Nearly two months later, ratings agency Fitch downgraded Indias growth outlook to negative, citing restricted progress on the fiscal consolidation front. While the market did stabilise somewhat in July, there was more bad news to follow.
Between September and December, the BSE Sensex rose 11%. Unsurprisingly, foreign brokerages hurried to revise their targets for the benchmark indices. In the last week of November, ratings agency Moodys announced that it would keep Indias credit outlook as stable, saying the country had a high savings rate and its private sector remained competitive.

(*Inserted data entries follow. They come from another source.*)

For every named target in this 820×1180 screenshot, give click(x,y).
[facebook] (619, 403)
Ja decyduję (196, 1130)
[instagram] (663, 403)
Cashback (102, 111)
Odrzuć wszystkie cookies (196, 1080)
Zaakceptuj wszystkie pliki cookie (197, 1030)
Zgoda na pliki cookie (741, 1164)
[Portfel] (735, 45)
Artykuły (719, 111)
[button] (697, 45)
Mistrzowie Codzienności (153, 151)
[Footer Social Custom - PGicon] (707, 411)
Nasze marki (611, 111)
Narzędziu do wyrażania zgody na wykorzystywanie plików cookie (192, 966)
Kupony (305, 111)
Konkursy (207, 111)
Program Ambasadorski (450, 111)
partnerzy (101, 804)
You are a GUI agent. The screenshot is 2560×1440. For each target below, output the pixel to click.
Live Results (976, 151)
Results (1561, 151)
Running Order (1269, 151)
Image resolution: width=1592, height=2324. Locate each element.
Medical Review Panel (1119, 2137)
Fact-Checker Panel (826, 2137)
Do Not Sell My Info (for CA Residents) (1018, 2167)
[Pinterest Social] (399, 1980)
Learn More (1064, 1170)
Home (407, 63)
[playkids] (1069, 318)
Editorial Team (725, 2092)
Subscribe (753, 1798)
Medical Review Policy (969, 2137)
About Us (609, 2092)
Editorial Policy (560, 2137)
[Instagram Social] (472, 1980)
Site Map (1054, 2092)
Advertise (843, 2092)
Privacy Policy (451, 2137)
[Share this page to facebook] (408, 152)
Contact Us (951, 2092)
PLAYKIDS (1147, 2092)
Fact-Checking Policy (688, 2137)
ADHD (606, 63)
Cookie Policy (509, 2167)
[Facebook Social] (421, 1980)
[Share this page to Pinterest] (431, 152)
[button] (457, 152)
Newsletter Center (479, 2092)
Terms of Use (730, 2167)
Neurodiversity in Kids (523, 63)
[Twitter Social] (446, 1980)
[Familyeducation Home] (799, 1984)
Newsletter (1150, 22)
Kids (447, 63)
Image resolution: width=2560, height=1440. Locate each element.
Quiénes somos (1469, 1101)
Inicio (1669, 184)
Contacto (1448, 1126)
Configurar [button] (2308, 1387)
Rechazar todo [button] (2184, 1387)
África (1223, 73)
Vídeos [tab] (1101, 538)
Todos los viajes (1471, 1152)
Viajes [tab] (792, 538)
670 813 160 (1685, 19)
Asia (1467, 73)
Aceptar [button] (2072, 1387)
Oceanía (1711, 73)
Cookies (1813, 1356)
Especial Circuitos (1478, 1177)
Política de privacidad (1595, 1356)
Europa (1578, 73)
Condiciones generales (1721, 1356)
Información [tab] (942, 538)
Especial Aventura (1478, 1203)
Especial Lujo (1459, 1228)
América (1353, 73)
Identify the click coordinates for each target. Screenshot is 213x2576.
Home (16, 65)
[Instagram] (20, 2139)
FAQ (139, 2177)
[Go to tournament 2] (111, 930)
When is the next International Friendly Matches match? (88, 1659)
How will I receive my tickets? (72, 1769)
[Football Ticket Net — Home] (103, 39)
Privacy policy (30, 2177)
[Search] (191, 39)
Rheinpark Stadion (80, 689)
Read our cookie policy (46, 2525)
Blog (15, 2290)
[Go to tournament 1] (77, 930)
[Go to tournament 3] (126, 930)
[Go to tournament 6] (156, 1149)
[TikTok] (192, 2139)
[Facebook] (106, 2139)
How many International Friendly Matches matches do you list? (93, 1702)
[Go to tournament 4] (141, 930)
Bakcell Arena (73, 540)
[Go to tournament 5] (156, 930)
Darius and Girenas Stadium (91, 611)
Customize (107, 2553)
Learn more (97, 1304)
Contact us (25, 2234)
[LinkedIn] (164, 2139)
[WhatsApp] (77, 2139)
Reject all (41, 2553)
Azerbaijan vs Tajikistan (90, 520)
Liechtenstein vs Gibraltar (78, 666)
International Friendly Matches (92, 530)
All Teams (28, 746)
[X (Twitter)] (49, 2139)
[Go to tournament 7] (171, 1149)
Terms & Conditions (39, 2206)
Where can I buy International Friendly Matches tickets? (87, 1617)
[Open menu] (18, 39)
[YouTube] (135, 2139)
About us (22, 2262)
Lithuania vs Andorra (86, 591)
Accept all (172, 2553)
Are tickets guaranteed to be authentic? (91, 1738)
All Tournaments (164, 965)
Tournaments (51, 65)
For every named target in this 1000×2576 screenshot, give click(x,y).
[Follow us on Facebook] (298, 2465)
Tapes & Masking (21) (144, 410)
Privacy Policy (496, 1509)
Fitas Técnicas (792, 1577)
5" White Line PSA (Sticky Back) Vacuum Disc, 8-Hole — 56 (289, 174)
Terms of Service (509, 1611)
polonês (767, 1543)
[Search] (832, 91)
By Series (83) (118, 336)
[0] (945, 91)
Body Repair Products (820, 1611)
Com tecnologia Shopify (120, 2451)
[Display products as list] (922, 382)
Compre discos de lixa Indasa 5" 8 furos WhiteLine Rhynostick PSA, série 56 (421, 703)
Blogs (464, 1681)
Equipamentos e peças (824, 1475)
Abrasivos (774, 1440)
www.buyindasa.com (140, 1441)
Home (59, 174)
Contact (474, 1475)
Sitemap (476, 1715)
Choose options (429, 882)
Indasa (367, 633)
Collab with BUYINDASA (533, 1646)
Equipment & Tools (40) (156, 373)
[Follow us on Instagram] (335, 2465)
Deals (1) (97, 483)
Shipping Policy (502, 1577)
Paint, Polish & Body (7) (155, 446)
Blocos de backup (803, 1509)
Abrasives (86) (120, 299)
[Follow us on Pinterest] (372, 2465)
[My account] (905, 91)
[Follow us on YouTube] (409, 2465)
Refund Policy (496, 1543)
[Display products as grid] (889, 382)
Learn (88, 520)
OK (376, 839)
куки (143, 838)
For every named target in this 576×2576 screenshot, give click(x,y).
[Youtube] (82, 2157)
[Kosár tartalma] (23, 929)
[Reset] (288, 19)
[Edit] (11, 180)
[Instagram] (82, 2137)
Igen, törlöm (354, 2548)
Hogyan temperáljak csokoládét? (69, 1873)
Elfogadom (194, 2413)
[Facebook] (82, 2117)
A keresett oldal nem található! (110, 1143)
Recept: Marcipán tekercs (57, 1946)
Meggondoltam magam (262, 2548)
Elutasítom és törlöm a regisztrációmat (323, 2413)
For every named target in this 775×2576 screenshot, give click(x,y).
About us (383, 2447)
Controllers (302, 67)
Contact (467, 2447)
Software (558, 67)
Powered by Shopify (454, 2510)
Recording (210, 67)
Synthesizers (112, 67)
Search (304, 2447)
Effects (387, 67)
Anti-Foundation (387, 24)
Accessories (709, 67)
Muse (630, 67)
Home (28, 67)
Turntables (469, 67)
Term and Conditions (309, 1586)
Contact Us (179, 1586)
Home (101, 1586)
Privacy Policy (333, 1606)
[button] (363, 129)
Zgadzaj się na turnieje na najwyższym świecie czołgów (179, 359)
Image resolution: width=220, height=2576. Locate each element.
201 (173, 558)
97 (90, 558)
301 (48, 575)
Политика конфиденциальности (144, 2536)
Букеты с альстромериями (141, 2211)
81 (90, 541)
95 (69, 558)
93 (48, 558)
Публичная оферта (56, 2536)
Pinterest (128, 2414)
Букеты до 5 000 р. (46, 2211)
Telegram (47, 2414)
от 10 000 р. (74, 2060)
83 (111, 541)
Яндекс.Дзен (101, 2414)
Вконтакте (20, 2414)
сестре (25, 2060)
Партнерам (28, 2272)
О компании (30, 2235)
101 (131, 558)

This announcement was soon followed by foreign brokerage Goldman Sachs upgrading Indian stocks to overweight from market-weight and setting a December 2013 target of 6,600 points for the 50-share Nifty index, which is about 11% upside from the index's current levels. The brokerage cited growth recovery and inflation moderation for its revised target.
Morgan Stanley, on the other hand, set a probability-weighted target of 23,069 for the BSE Sensex for December 2013, a 18% upside from current levels, citing a steady recovery in broad earnings growth.
September was the turnaround month, so to speak. The government kickstarted its reforms programme, hiking the price of diesel by R5 per litre and capping the supply of subsidised LPG. In November, it re-started its disinvestment programme in earnest and was on its way win a crucial vote to allow foreign supermarket chains to enter the country.
In the early part of the year, the general thinking was that there wouldn't be any change on the policy front. Then, all of a sudden, things began to start moving, said Andrew Holland, CEO, Investment Advisory, Ambit Capital.
Experts expect the positive sentiment to continue for a few months going into CY13. The expectation is that interest rates will come down soon, earnings will rise and growth will pick up in 2013, said Holland. Also, valuations for the market still look reasonable.
Holland conceded that it was a tough year for analysts as far as predictions were concerned given the gamut of positive and negative newsflow in 2012 both domestic and international. For instance, the year had begun well with the Sensex touching the year's high of 18,428 on February 22 and FII inflows of $5.1 billion in February, the most in the year.
However, the market could not hold on to the gains and slid to the year's low of 15,948 on May 23. Just as market participants were losing hope, a battery of positive global news came to the rescue in the form of announcements in September of a QE3 stimulus by the US Federal Reserve and a bond-buying programme by the European Central Bank.
Forecasting anything has become quite difficult given that we are increasingly living in a globalised world. Beside local concerns, analysts have to keep track of a host of global issues such as the economic outlook in the US and Europe, volatility in global crude oil prices and the geo-political situation in West Asia, Holland said.